[BUG] Burned-in subtitles failed / killed when detect italics #635

Open
opened 2026-01-29 16:49:41 +00:00 by claunia · 0 comments
Owner

Originally created by @Hayholten on GitHub (Jun 8, 2021).

Hello everyone !

Hope you are wel ;)

CCExtractor version:

CCExtractor detailed version info
Version: 0.87
Git commit: Unknown
Compilation date: 2018-11-30
File SHA256: Could not open file
Libraries used by CCExtractor
Tesseract Version: 4.1.1
Leptonica Version: leptonica-1.79.0
libGPAC Version: 0.7.2-DEV
zlib: 1.2.11
utf8proc Version: 2.5.0
protobuf-c Version: 1.1.1
libpng Version: 1.6.34
FreeType
libhash
nuklear
libzvbi

In raising this issue, I confirm the following:

  • [ OK ] I have read and understood the contributors guide.
  • [ NOT SURE ] I have checked that the bug-fix I am reporting can be replicated, or that the feature I am suggesting isn't already present.
  • [ OK ] I have checked that the issue I'm posting isn't already reported.
  • [ NOT SURE ] I have checked that the issue I'm porting isn't already solved and no duplicates exist in closed issues and in opened issues
  • [ OK ] I have checked the pull requests tab for existing solutions/implementations to my issue/suggestion.
  • [ OK ] I have used the latest available version of CCExtractor to verify this issue exists.
  • [ OK ] I have ticked all the boxes in this section and to prove it I'm deleting the section completely to remove boilerplate text.

Necessary information

  • Is this a regression (i.e. did it work before)? {NO}
  • What platform did you use? {Linux}
  • What were the used arguments?

ccextractor input.mp4 -ocrlang fra -out=webvtt -nobom -utf8 --nofontcolor -hardsubx -subcolor white -detect_italics -conf_thresh 60

Video links

https://drive.google.com/file/d/1ef-iiBtucK7qZQGzMuKMPsPn7ZBJp203/view?usp=sharing

Additional information

So here's the problem.

Everything starts well with CCExtractor until it encounters italic subtitles.
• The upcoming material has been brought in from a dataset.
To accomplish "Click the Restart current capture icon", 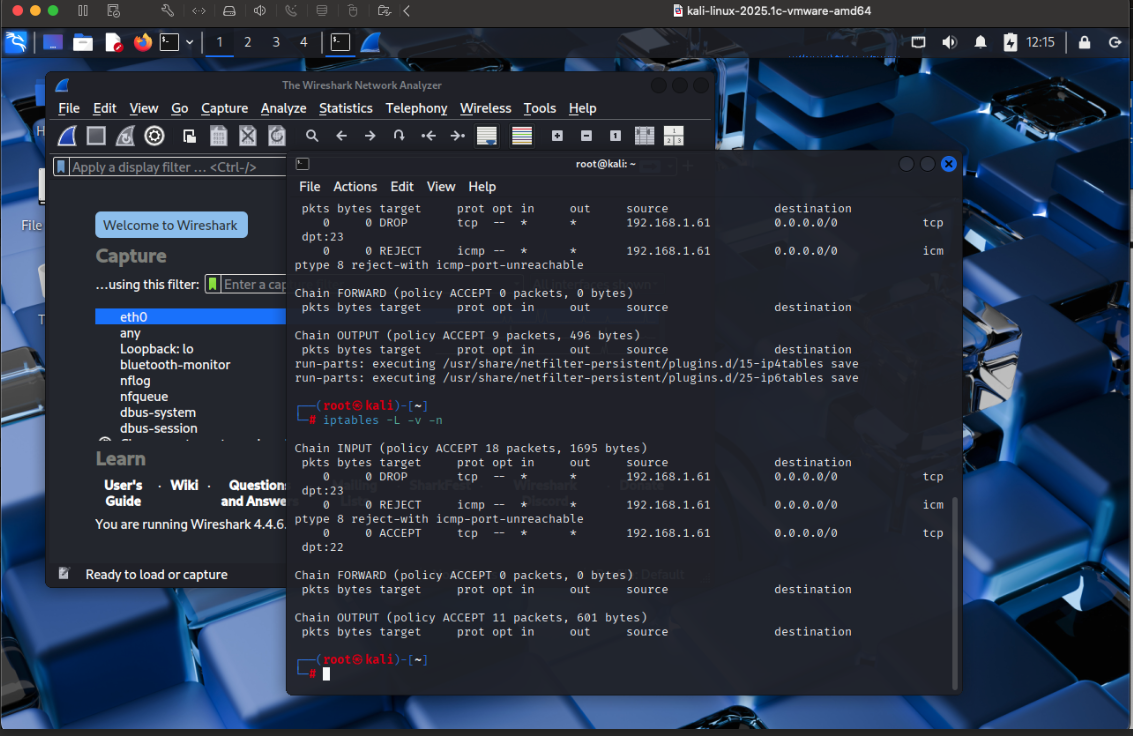I will point(124,135).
In my example, it starts at 06:41 and every time, regardless of the settings, the process seems to be killed. Here is the log of my command:

HardsubX (Hard Subtitle Extractor) - Burned-in subtitle extraction subsystem
Input : ./Shadowz/WIP/Lifechanger.mp4
Subtitle Color : White
OCR Mode : Word-wise
OCR Confidence Threshold : 60.00
OCR Luminance Threshold : 95.00 (Default)
OCR Italic Detection : Off
Minimum subtitle duration : 0.5 seconds (Default)
FFMpeg Media Information:-
Input #0, mov,mp4,m4a,3gp,3g2,mj2, from './Shadowz/WIP/Lifechanger.mp4':
Metadata:
major_brand : isom
minor_version : 512
compatible_brands: isomiso2avc1mp41
encoder : Lavf58.45.100
Duration: 01:23:55.68, start: 0.000000, bitrate: 3335 kb/s
Stream #0:0(und): Video: h264 (High) (avc1 / 0x31637661), yuv420p(tv, bt709), 1920x800, 2689 kb/s, SAR 1:1 DAR 12:5, 23.98 fps, 23.98 tbr, 16k tbn, 47.95 tbc (default)
Metadata:
handler_name : VideoHandler
Stream #0:1(eng): Audio: eac3 (ec-3 / 0x332D6365), 48000 Hz, 5.1(side), fltp, 640 kb/s (default)
Metadata:
handler_name : SoundHandler
Side data:
audio service type: main
Beginning burned-in subtitle detection...
7% | 06:41Killed

Can you help me with this problem? I should point out that even when I don't ask for italics, the issue still appears.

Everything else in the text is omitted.